# Exercise goal:
The material below holds pictures, which are to be left out; copy exactly the lines from the one with "This screenshot has height=768, width=1366." through the one with "The width and height of the screenshot is (713, 491).".
%%
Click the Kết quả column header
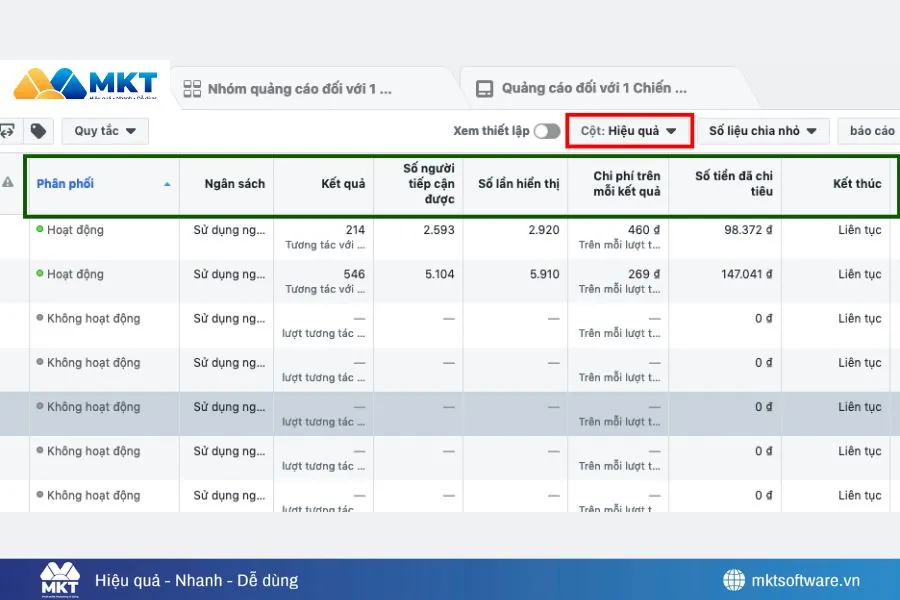The width and height of the screenshot is (900, 600). pos(343,184)

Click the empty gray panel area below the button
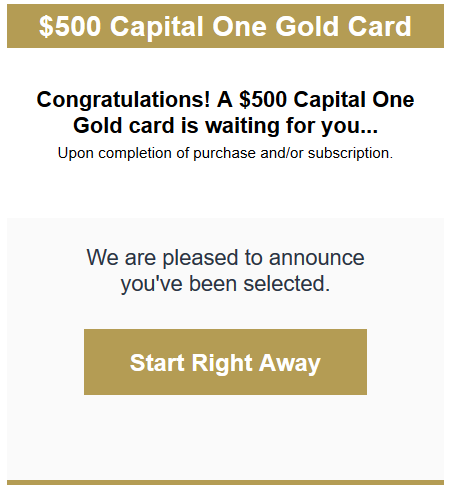click(x=225, y=437)
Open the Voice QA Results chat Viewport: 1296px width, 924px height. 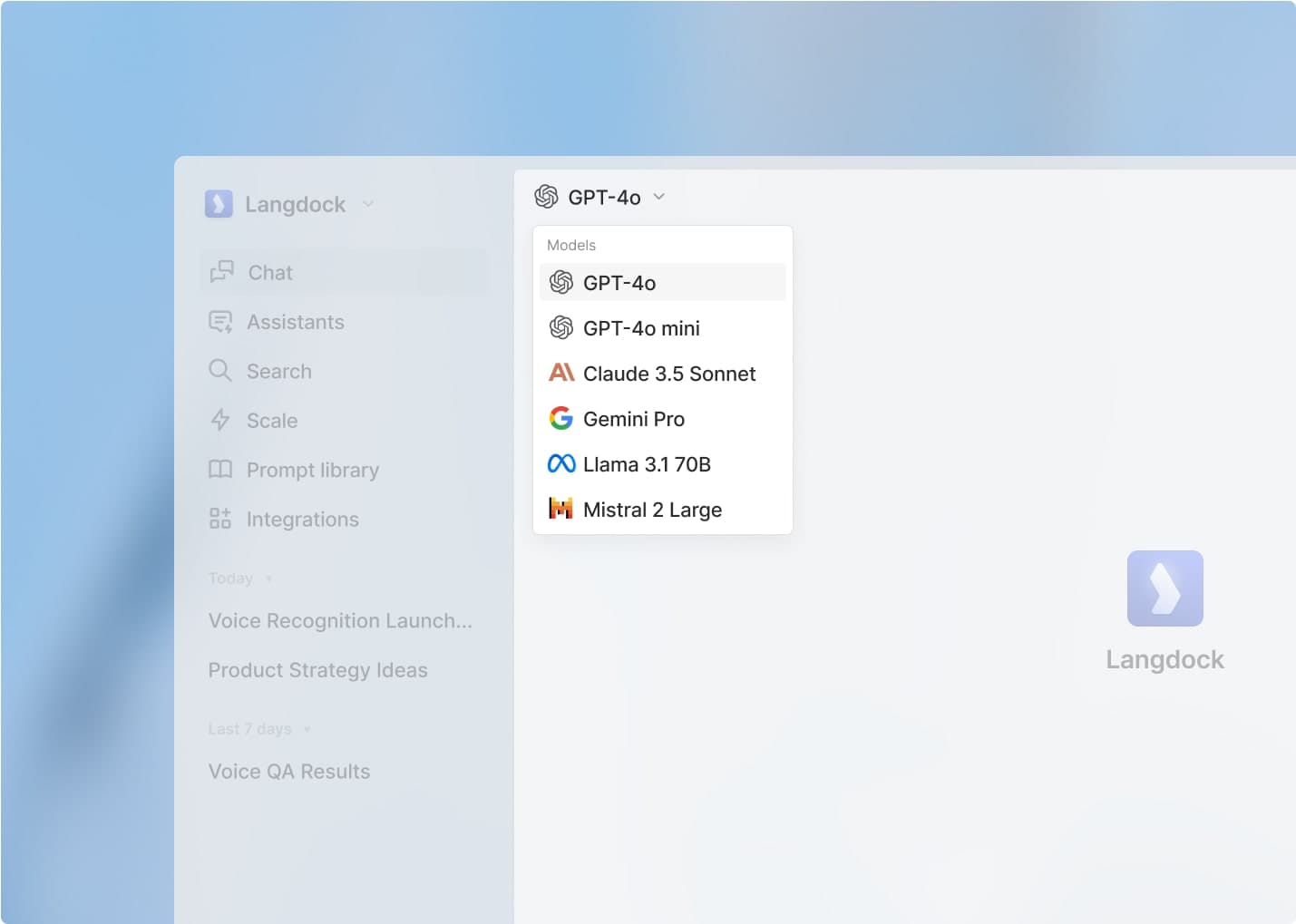click(289, 772)
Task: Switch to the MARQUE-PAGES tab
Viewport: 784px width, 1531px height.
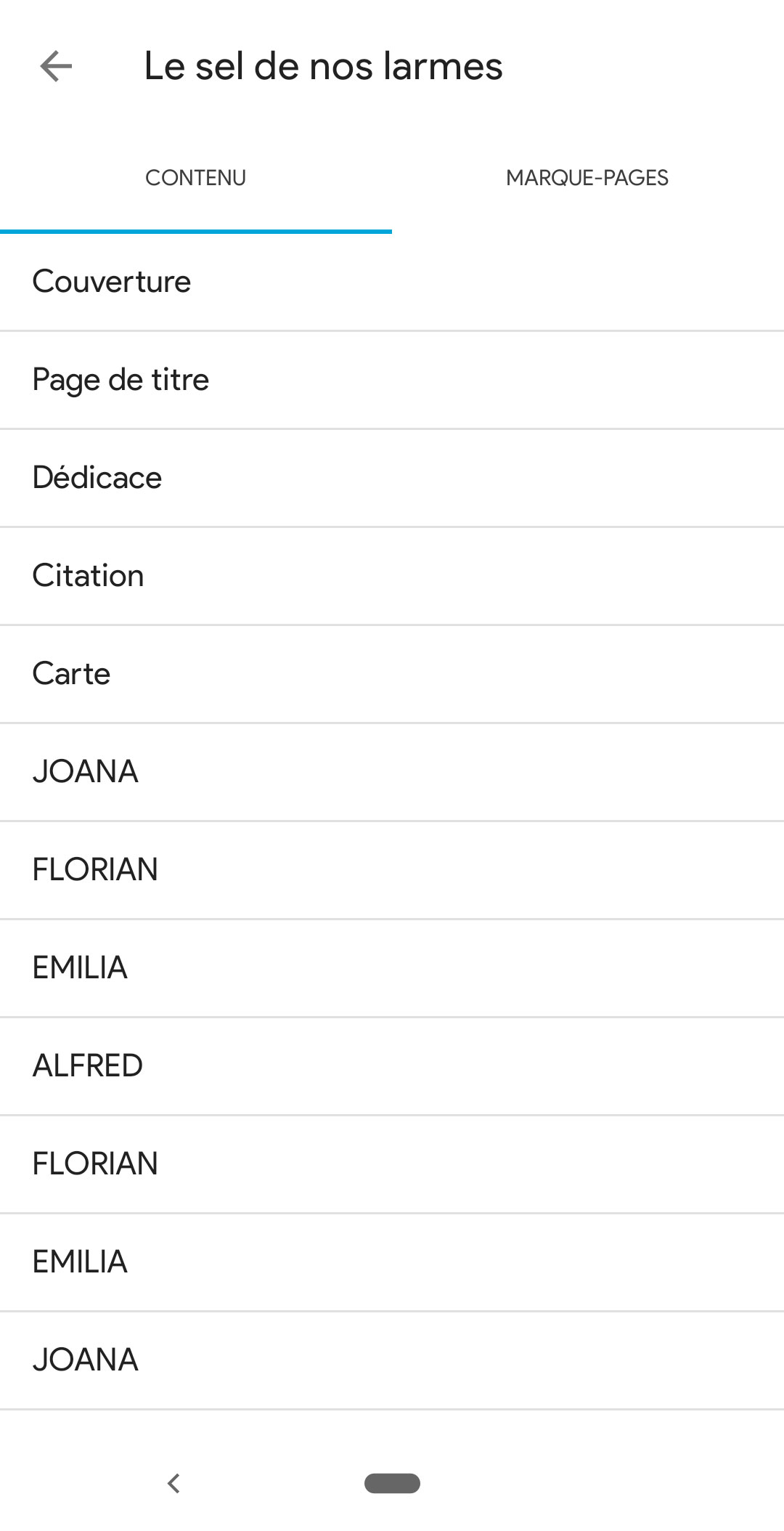Action: coord(587,178)
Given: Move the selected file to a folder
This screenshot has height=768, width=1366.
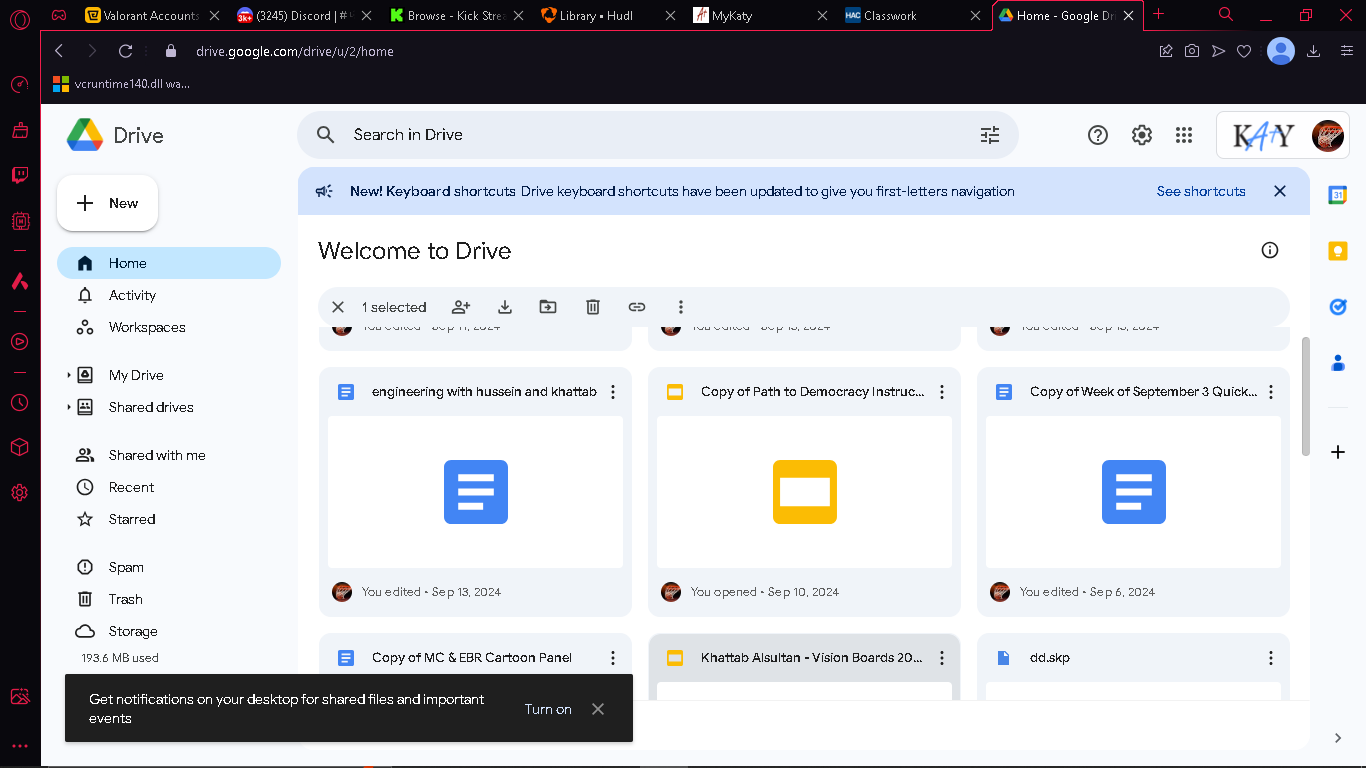Looking at the screenshot, I should [548, 307].
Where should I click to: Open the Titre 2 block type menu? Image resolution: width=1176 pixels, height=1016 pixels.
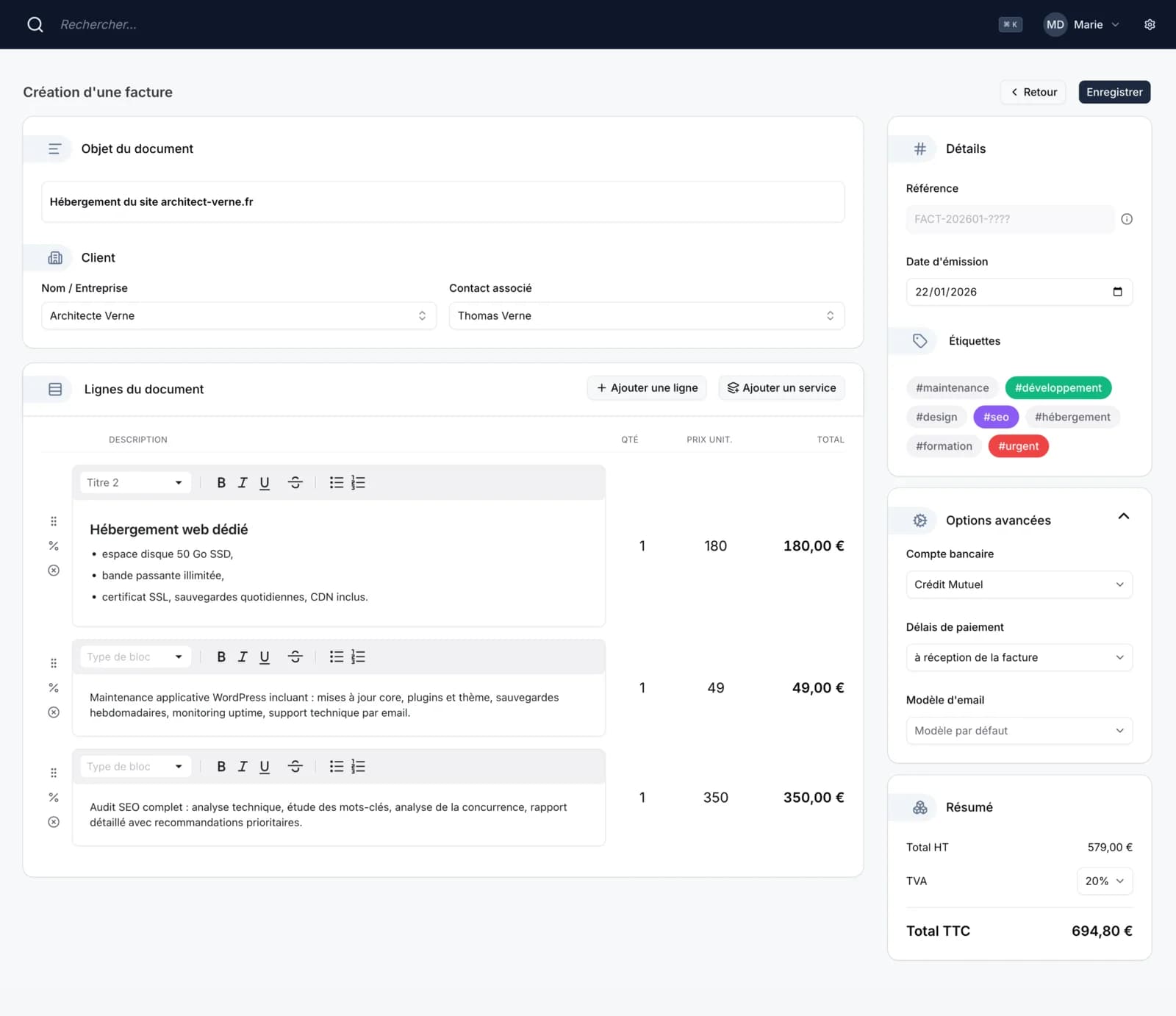click(135, 483)
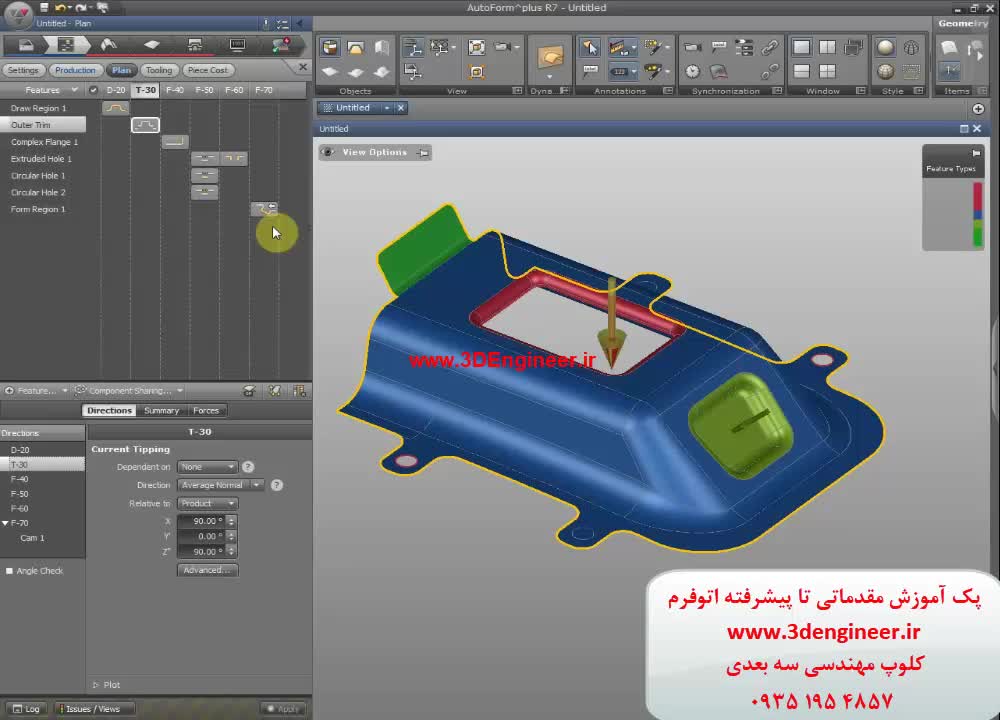
Task: Switch to the Tooling tab
Action: pos(158,70)
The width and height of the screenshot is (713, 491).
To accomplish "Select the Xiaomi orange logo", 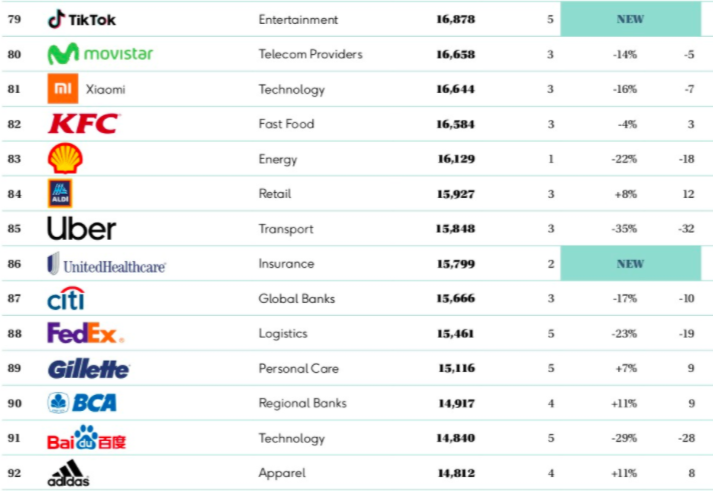I will point(63,89).
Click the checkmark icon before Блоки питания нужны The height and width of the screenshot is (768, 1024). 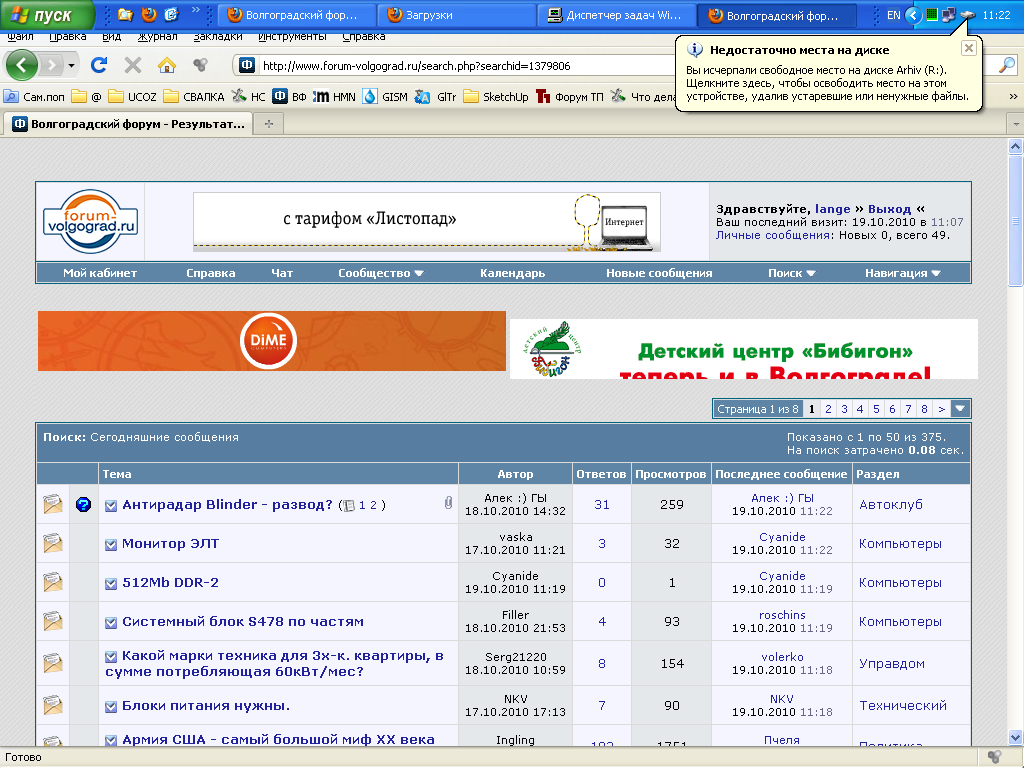tap(111, 706)
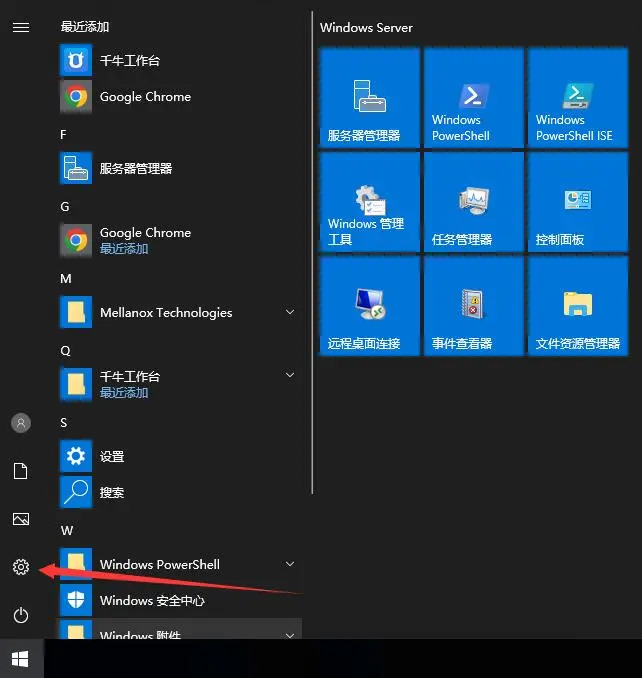Image resolution: width=642 pixels, height=678 pixels.
Task: Click the user account icon in sidebar
Action: tap(20, 423)
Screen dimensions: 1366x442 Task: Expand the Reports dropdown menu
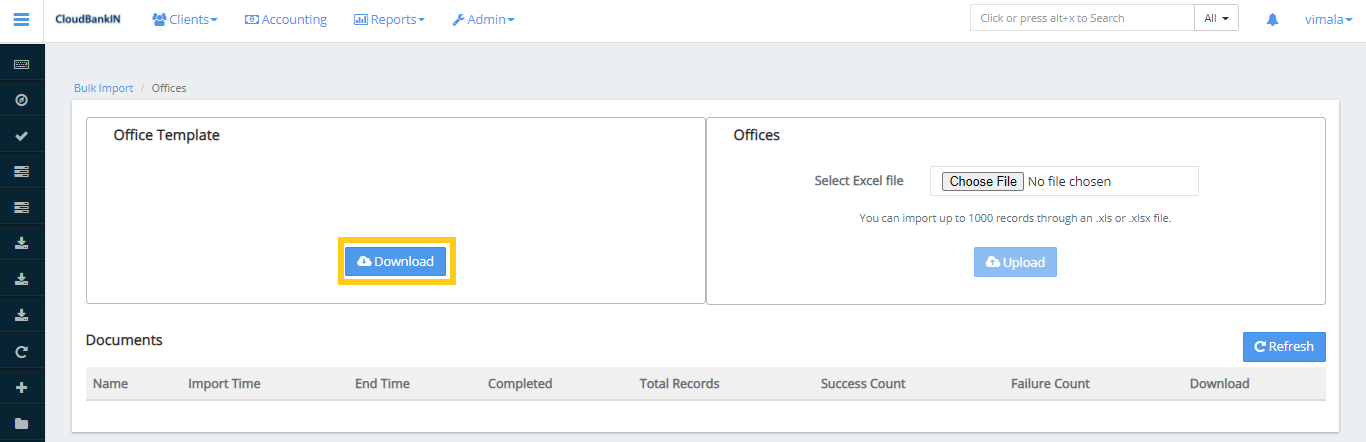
%%
# Reply to the task:
This screenshot has height=768, width=1366.
Looking at the screenshot, I should [548, 307].
Where should I click to: Open the Titre 2 block type menu? Image resolution: width=1176 pixels, height=1016 pixels.
click(135, 483)
Task: Switch to the Tooling tab
Action: pos(158,70)
The width and height of the screenshot is (713, 491).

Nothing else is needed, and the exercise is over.